Alas, the character I have the most inner turmoil about, Rachel. Rachel is the school secretary at the school where Cecelia’s trio of daughters , and now Tess’s child attends. More than this, Rachel is the mother of the murdered Janie. Janie is the linking thread in this tale of morbid woe and introspection. It has been twenty-eight years since her demise and we are subject to her grief and obsessive desire for Conner Whitby, once a potential suitor to Janie, and ex-boyfriend of Tess, to be Janie’s murderer. Rachel’s life was never quite the same once Janie died. She let her grief consume her and suspicions grow and taint her waking thoughts against someone who was only guilty of loving her daughter. Rachel’s skewed perception of Conner causes her to act, irrationally, but seemed perfectly rational to her in the moment. Rachel obtains vengeance, but is it as sweet as she thought it would be considering the unintended, but predictable recipient of her wrath causes her to rethink her behavior?
All in all, it was an enjoyable read. I read it for another book club and thought it definitely merited a review. Most characters were annoying to me (nothing new there when it features mostly women) because I couldn’t completely reconcile their behaviors, beliefs and reactions as to what I would or wouldn’t do. The different levels of obsession, self-denial, misinterpretation were so vast, all you can do is say, “I have no idea how I would have handled that situation.”

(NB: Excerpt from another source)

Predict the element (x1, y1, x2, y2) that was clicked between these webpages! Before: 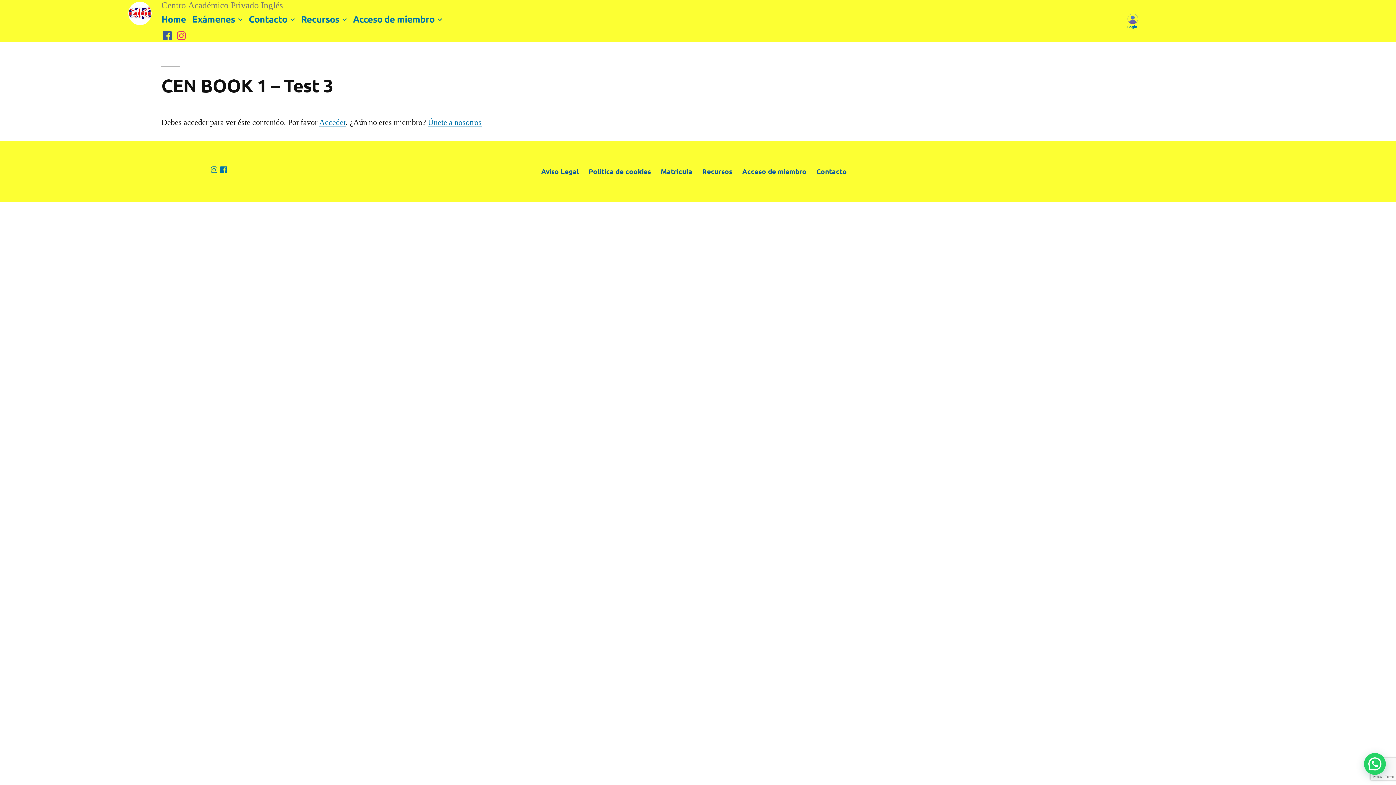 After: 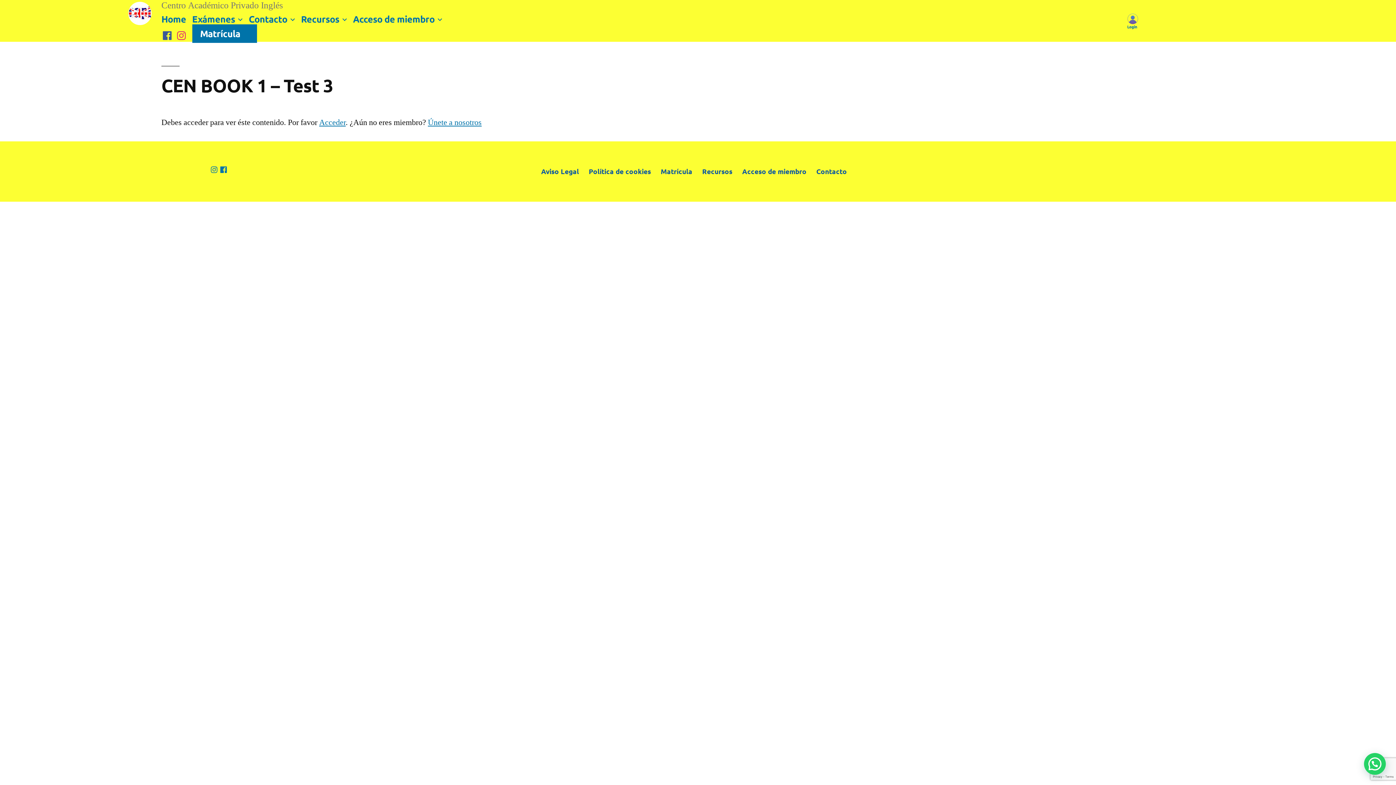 Action: bbox: (236, 13, 244, 24)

Despite note being able to relate to any of the main characters, I did enjoy the read. It was hard for me to get into it but I knew I was just as curious as to what the secret was as that darn Cecelia. Luckily I didn’t have to lie to find out what happened. So if you are looking for a book that explores different levels of betrayal and is messy (in a wonderful way) and gives you a nice little summary of a resolution, this is the book for you.
Lady Esbe read the Amazon Kindle version of this book.